## TASK TO CARRY OUT
Print the records below exactly, from the line containing "Image resolution: width=825" down to the line containing "Viewport: 1700px width, 1033px height.", both lines included, and omit every picture.

## INPUT
________________________________________
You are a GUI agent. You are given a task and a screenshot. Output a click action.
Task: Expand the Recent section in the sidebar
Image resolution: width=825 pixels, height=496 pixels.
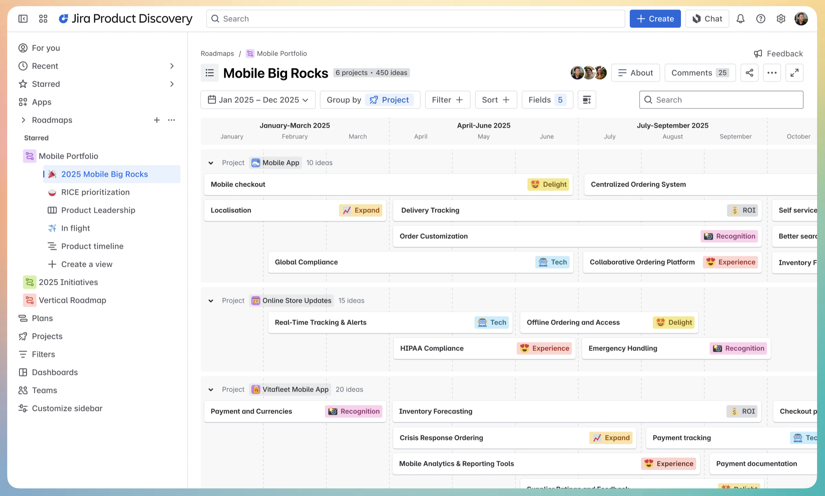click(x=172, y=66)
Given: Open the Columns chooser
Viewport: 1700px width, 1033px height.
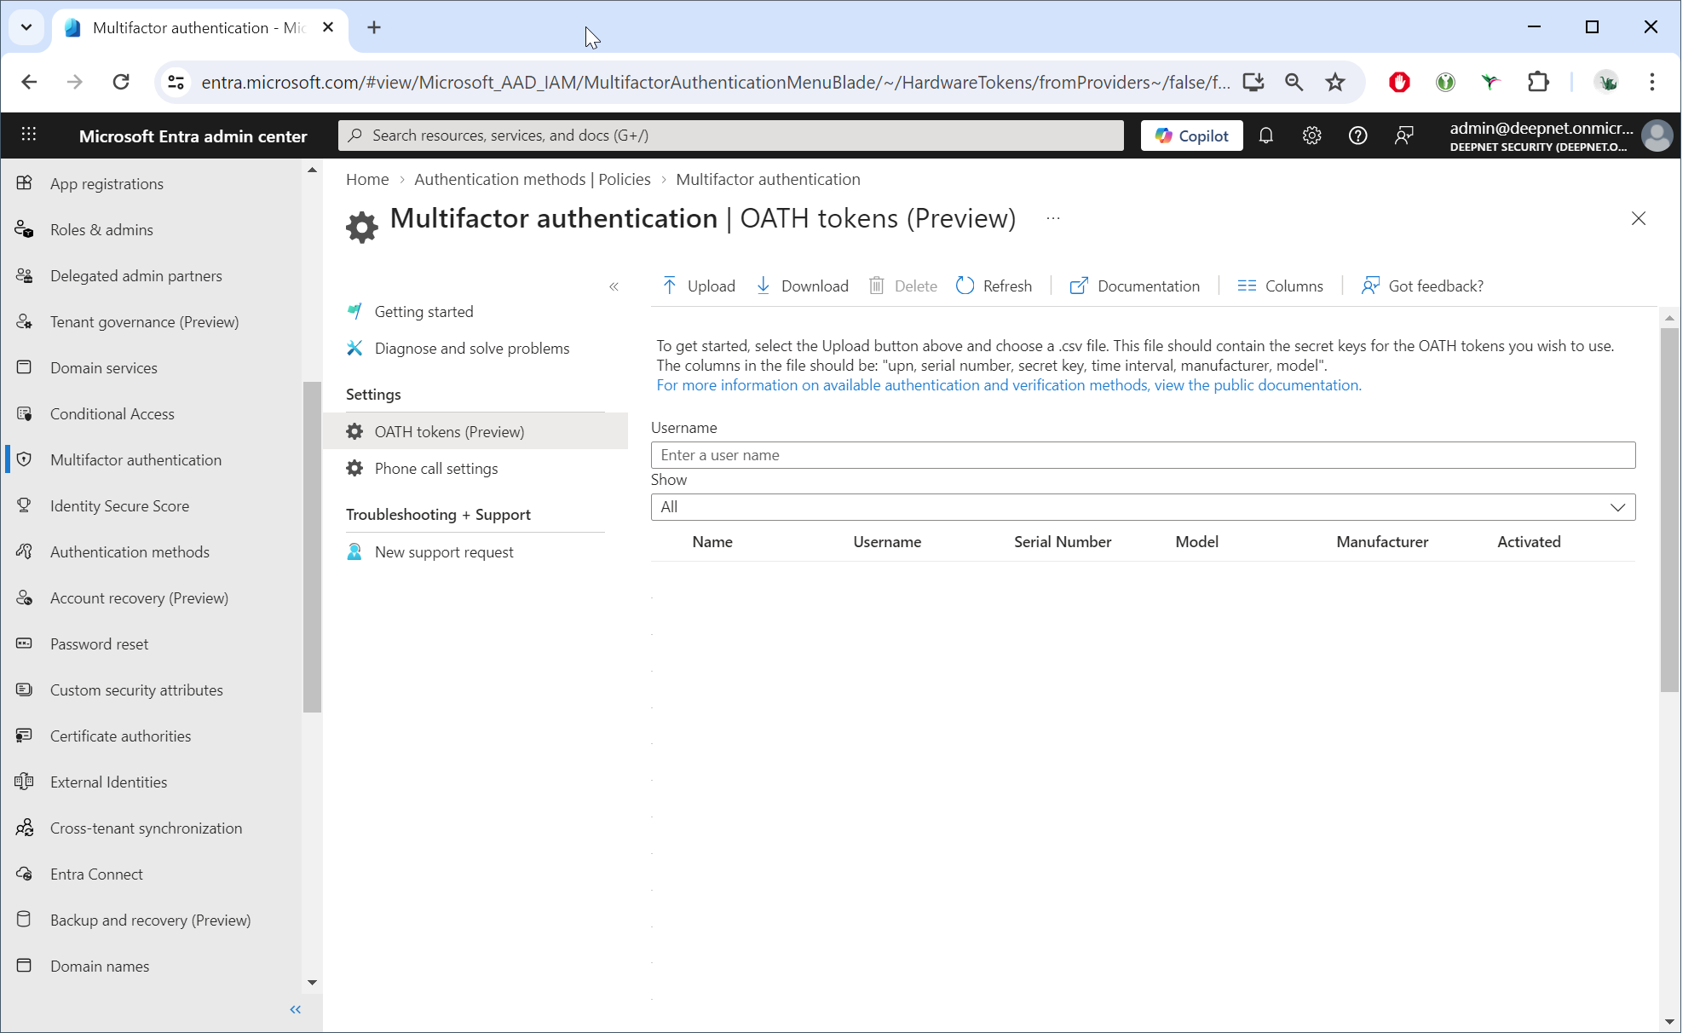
________________________________________
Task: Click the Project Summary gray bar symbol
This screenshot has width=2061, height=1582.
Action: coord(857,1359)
________________________________________
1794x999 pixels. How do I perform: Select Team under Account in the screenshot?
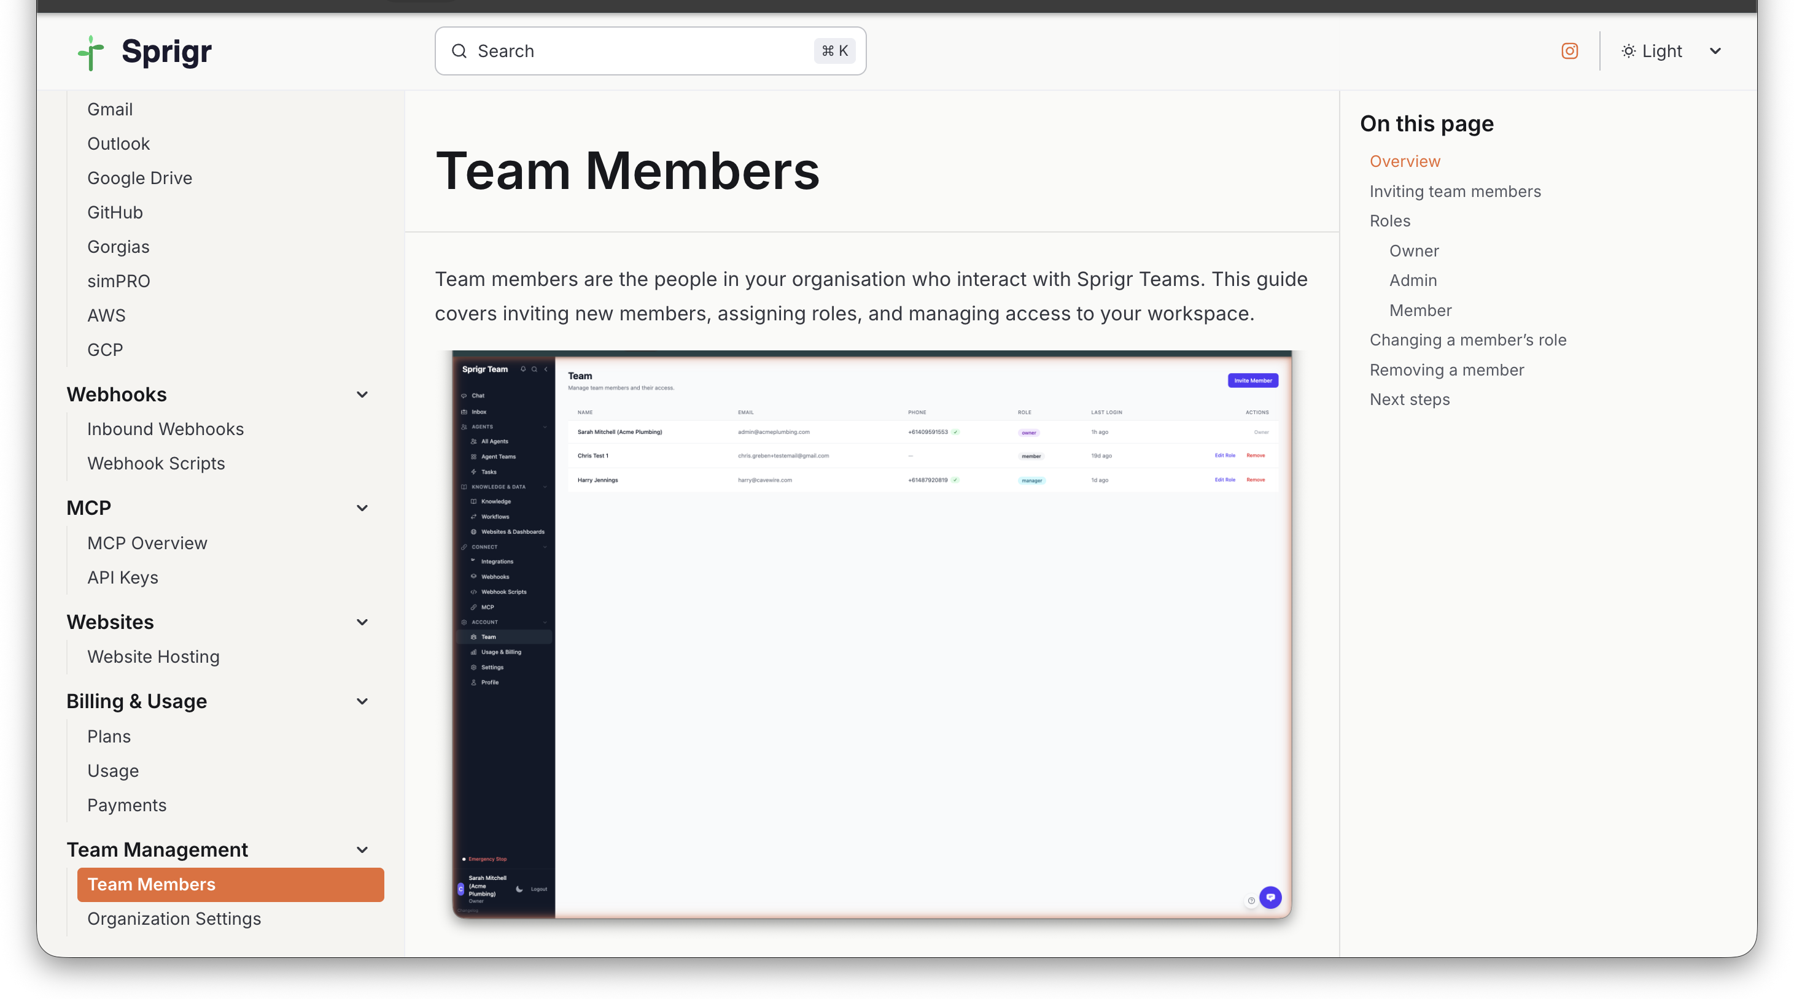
________________________________________
## EXERCISE ANSWER
Image resolution: width=825 pixels, height=496 pixels.
click(x=172, y=66)
Given: Open the Columns chooser
Viewport: 1700px width, 1033px height.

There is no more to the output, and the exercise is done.